Page 520 - Архипелаг ГУЛаг
P. 520
Если объявится в лагере поэт, — разрешается ему под карикатурами на заключённых
делать подписи и сочинять частушки — тоже про нарушителей дисциплины.
Другой темы ни у поэта, ни у композитора быть не может. И для начальства своего они
не могут сработать ничего ощутимого, полезного, в руки взять.
А прозаиков и вовсе в лагере не бывает, потому что не должно их быть никогда.
Когда русская проза ушла в лагеря, —
догадался советский поэт. Ушла— да назад не пришла. Ушла— да не выплыла…

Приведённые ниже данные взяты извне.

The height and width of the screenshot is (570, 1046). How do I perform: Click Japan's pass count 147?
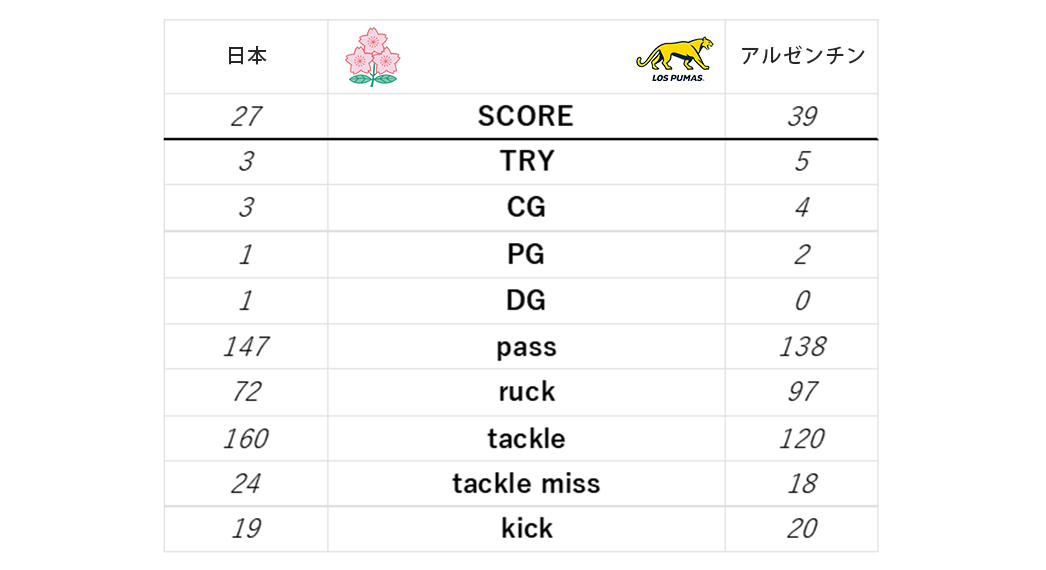pyautogui.click(x=246, y=347)
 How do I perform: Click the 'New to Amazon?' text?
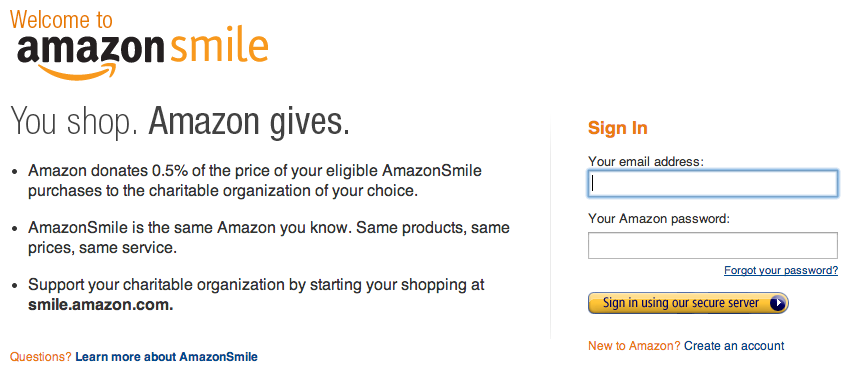(634, 346)
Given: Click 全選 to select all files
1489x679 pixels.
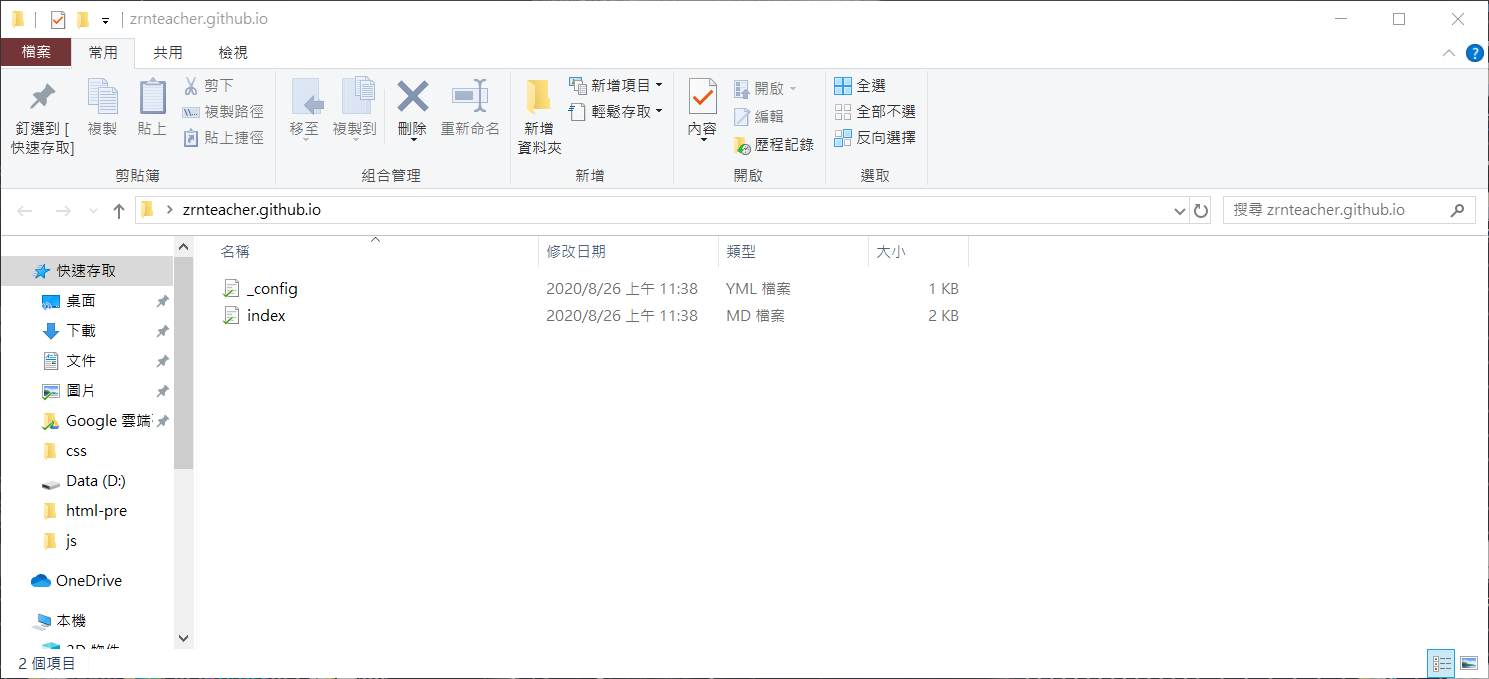Looking at the screenshot, I should click(860, 86).
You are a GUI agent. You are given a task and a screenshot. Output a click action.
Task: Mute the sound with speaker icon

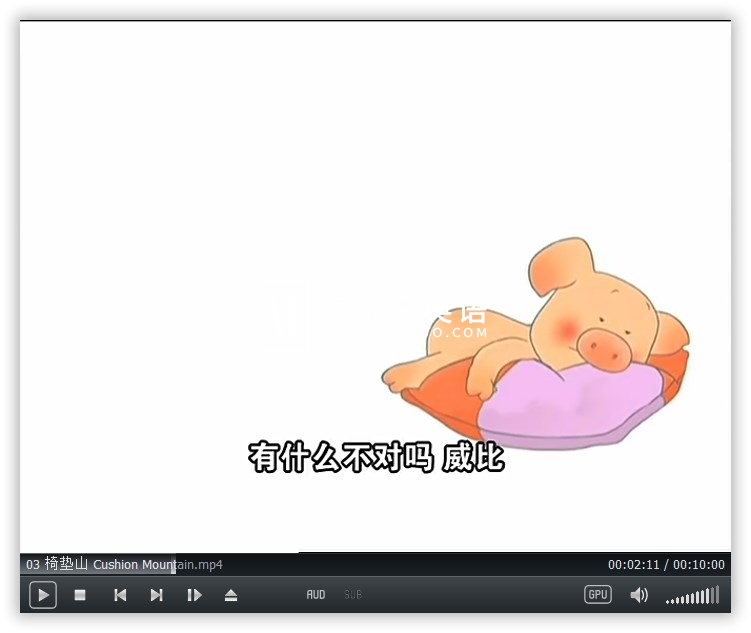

Обо всём объёме происшедшего, о числе погибших и об уровне, которого они могли
достичь, — нам никогда уже не вынести суждения. Никто не расскажет нам о тетрадках,
поспешно сожжённых перед этапом, о готовых отрывках и о больших замыслах, носимых в
головах и вместе с головами сброшенных в мёрзлый общий могильник. Ещё стихи читаются
губами к уху, ещё запоминаются и передаются они или память о них— но прозу не
рассказывают прежде времени, ей выжить трудней, она слишком крупна, негибка, слишком
связана с бумагой, чтобы пройти ей превратности Архипелага. Кто может в лагере решиться
писать? Вот А. Белинков написал — и досталось куму, а ему— срок рикошетом. Вот М.И.
Калинина, никакая не писательница, всё же в записную книжку записывала применательное
из лагерной жизни: «авось кому–нибудь пригодится». Но— попало к оперу. А её— в карцер
(и дёшево ещё отделалась). Вот Владимир Сергеевич Горшунов, будучи бесконвойным, там,
за зоной где–то, писал четыре месяца лагерную летопись— но в опасную минуту зарыл в
землю, а сам оттуда был угнан навсегда, — так и осталась в земле. И в зоне нельзя, и за
зоной нельзя, где же можно? В голове только! но так пишутся стихи, не проза.
Сколько погибло нас, питомцев Клио и Каллиопы, нельзя никакой экстраполяцией
рассчитать по нескольким уцелевшим нам— потому что не было вероятности выжить и нам.
(Перебирая, например, свою лагерную жизнь, я уверенно вижу, что должен был на
Архипелаге умереть — либо уж так приспособиться выжить, что заглохла бы и нужда
писать. Меня спасло побочное обстоятельство — математика. Как это использовать при
подсчётах?)
Всё то, что называется нашей прозой с 30–х годов, — есть только пена от ушедшего в
землю озера. Это — пена, а не проза, потому что она освободила себя ото всего, что было
главное в тех десятилетиях. Лучшие из писателей подавили в себе лучшее и отвернулись от
правды — и только так уцелели сами и книги их. Те же, кто не мог отказаться от глубины,
особенности и прямизны, — неминуемо должны были сложить голову в эти десятилетия —
чаще всего через лагерь, иные через безрассудную смелость на фронте.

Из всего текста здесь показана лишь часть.